Structural Engineer: Gilsanz Murray Steficek
MEP Engineer: Fiskaa Engineering
Subcontractors: Cerami & Associates (Acoustical); Turner & Townsend (Cost Control)

This complex hotel renovation posed numerous logistical challenges, including converting a rooftop pool into a usable bar and meeting space as well as heavy repositioning of part of the existing hotel into a co-working area, the team says. The team says the space “serves as a hybrid concept that spans a hotel, co-working space, cultural hub and wellness center,” adding that the hotel disrupts the notion that “a hotel is merely a place to sleep when you visit somewhere” and showing that it can also promote “creativity and collaborative thinking.”

Completed on time and on budget, the $45.6-million, multi-phase project included rebuilding 209 guest rooms. Work also included two full-service kitchens, three full bars, two cafes, eight meeting rooms, a spa and wellness center and a rooftop terrace. The project also involved installing custom artwork as well as performing full interior and partial facade modifications. The various functions of the building, including the hotel, co-working office spaces, restaurant and entertainment areas, reflected multiple projects that were bundled into one. Key to the project’s success was collecting, maintaining and distributing overall project information to team members who were focused on specific portions of the work. At the owners’ request, some of the work was done while the building was partially occupied.

“They could have easily torn this down and started over again, but they incorporated a lot of sustainable features to renovate an existing building,” one judge said. 

To create open discussion with project stakeholders on upcoming construction sequences, the team worked with the owner, design team, subs and other onsite personnel to conduct structural and architectural reviews of conditions on site.  

The team assigned specific staff members to each area of the project in each phase to avoid overlooking items during phase transitions. A dedicated document control team member also managed design documents as the design evolved. “That’s one of the big things for managing the project,” one judge said of the document control system deployed, “having everything in one place.” 

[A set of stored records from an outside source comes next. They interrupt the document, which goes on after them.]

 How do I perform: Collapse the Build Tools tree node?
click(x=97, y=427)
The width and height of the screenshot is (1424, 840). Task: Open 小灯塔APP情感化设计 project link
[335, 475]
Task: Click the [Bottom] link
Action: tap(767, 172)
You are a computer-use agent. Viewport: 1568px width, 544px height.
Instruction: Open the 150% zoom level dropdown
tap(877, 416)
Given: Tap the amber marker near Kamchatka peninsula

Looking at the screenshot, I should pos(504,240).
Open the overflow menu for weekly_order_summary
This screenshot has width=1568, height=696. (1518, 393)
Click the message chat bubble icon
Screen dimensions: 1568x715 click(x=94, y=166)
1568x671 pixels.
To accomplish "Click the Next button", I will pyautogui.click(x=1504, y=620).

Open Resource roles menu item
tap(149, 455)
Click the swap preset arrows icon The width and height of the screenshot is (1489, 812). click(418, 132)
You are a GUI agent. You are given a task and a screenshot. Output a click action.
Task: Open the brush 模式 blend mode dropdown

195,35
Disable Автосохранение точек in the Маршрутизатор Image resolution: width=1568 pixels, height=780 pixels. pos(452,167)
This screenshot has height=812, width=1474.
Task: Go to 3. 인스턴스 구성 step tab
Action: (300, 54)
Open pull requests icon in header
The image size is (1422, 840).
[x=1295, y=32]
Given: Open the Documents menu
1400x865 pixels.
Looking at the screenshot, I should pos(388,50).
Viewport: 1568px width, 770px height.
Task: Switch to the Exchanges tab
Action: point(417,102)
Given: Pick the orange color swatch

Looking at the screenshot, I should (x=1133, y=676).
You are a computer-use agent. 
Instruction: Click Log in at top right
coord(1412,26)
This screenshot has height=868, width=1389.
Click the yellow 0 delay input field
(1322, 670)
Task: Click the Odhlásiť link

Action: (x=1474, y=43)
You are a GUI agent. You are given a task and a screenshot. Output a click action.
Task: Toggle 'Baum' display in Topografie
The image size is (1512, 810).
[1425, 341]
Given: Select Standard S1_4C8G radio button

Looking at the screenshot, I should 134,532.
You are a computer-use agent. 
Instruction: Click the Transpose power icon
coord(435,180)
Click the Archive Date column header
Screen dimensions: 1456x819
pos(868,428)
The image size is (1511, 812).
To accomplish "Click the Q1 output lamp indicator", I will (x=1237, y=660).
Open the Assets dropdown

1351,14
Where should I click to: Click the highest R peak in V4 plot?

Another judge was impressed by the project’s LEED Gold planning and construction, including water reuse and energy reduction, with all facets of the project planned to save resources. “They were very environmentally conscious on this project,” the judge said. 

One judge said a “dynamic” mosaic tile installation in the rooftop bar and lounge was “a really neat feature.” The design and construction teams worked for several months preplanning the 150,000-tile installation, which incorporated an existing window, mechanical engineering and plumbing relocations and installation logistics prior to fabrication.